(Beginning of Given records)

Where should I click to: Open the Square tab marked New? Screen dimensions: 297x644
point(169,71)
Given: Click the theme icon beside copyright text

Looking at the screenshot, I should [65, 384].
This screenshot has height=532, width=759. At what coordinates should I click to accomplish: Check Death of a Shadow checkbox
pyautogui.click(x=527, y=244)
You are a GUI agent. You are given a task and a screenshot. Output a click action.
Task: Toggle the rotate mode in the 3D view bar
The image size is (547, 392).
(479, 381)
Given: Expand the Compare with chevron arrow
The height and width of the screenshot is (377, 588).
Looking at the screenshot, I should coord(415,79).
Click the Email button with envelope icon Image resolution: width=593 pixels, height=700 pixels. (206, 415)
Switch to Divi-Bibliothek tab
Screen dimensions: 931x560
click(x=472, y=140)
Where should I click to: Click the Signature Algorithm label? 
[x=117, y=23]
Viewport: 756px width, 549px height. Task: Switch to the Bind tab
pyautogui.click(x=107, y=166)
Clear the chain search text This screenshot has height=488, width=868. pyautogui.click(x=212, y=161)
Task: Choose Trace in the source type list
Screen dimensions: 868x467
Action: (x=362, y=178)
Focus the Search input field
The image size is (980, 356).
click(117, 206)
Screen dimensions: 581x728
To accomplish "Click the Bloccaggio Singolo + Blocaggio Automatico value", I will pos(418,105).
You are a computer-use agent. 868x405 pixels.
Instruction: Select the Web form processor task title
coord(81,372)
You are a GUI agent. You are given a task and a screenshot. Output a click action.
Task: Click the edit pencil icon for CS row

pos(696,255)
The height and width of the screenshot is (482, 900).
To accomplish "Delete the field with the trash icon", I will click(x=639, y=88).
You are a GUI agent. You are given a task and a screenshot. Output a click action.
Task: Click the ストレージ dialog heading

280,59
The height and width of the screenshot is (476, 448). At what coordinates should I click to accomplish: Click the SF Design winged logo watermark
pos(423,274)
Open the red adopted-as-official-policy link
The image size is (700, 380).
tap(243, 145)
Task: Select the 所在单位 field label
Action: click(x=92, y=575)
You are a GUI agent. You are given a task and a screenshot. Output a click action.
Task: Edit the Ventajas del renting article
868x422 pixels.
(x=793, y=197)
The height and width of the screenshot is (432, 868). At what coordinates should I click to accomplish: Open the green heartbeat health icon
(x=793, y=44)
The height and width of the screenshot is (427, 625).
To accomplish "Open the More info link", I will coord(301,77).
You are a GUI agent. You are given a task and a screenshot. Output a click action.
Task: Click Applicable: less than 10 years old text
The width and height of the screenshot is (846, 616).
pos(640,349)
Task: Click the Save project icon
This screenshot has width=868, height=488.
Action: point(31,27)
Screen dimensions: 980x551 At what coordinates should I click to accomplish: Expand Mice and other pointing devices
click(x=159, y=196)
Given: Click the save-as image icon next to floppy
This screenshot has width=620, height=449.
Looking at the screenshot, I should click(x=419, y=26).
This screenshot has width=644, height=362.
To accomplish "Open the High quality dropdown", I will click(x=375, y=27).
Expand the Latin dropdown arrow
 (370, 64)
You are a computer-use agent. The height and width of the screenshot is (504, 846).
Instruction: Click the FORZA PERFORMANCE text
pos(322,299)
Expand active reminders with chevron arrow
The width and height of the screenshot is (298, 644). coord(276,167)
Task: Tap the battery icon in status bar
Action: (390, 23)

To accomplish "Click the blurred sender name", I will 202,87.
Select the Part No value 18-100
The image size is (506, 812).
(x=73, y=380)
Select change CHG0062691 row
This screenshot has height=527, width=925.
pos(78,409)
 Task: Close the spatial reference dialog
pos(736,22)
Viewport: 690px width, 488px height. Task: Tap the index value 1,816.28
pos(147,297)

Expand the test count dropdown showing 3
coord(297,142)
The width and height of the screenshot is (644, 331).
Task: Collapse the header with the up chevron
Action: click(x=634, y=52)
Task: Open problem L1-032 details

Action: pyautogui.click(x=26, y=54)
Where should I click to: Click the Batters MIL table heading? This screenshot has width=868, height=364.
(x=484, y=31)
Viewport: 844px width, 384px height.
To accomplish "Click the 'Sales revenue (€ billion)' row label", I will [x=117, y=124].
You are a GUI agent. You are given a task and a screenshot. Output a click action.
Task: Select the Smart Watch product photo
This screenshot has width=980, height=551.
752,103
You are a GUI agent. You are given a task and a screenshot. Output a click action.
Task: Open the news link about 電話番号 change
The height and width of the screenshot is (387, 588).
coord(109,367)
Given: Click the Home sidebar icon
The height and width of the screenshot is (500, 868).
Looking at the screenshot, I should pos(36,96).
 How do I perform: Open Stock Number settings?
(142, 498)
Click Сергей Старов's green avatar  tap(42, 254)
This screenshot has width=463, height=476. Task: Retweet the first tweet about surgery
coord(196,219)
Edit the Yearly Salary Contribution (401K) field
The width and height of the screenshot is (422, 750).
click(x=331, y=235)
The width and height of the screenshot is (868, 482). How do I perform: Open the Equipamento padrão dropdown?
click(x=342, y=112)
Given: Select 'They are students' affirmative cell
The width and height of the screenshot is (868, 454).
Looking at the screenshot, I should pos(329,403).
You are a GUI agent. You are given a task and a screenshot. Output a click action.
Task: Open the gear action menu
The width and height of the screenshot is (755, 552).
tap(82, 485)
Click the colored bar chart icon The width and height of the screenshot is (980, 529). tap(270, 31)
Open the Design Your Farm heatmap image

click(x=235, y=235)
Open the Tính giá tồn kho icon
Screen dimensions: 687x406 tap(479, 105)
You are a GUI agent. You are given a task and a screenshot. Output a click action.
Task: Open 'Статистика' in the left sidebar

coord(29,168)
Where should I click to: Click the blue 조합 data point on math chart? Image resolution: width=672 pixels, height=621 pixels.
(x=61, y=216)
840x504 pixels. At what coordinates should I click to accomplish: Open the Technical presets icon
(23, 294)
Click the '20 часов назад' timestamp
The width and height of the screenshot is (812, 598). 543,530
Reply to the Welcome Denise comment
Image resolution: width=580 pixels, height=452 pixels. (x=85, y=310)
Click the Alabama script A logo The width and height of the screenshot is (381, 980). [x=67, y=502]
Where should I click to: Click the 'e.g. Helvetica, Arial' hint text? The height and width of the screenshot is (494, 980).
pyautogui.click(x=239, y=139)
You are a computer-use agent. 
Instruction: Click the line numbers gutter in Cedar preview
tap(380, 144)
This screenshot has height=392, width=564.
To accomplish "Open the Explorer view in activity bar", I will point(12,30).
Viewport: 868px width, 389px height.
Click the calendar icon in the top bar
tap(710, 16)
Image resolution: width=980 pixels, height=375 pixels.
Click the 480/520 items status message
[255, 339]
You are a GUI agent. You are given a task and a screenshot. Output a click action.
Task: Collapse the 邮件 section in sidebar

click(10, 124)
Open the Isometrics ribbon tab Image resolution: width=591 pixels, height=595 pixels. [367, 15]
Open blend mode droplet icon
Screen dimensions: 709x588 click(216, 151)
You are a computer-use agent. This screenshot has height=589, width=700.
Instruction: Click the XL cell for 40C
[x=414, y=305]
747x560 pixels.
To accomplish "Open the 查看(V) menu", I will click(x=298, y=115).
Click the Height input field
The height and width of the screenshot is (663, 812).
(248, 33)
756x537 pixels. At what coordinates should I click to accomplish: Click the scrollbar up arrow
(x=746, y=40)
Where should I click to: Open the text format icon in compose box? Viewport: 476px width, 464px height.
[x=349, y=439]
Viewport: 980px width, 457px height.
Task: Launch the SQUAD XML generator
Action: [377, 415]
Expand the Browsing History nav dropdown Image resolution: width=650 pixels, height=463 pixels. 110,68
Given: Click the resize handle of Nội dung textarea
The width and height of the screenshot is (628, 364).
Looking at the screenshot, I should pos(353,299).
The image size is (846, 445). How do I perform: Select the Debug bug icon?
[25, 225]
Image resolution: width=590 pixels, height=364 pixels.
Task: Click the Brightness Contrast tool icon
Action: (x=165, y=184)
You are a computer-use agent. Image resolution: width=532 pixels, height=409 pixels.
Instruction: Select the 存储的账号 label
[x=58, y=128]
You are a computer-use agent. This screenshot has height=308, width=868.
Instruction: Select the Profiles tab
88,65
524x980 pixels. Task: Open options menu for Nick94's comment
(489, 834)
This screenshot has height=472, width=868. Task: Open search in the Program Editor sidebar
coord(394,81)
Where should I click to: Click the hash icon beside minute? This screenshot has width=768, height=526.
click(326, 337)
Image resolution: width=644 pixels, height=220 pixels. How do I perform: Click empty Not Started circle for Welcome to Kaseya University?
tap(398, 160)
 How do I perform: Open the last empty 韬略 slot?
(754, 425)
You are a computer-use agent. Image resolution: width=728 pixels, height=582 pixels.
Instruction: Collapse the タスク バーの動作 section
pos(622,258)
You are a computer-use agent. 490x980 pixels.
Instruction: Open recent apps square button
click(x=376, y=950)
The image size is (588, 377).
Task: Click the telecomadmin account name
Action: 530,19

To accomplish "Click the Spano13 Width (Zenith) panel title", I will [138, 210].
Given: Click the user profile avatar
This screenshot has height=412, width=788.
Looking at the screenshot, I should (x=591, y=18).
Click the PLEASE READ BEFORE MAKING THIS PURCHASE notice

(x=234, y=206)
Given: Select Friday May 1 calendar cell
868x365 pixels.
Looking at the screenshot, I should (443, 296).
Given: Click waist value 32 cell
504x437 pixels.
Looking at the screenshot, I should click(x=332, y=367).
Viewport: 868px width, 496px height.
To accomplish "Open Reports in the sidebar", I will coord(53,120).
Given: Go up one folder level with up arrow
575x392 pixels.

(End of Given records)

Make a tally of the lines in this data that include the string "computer", and answer with that tally alone.

8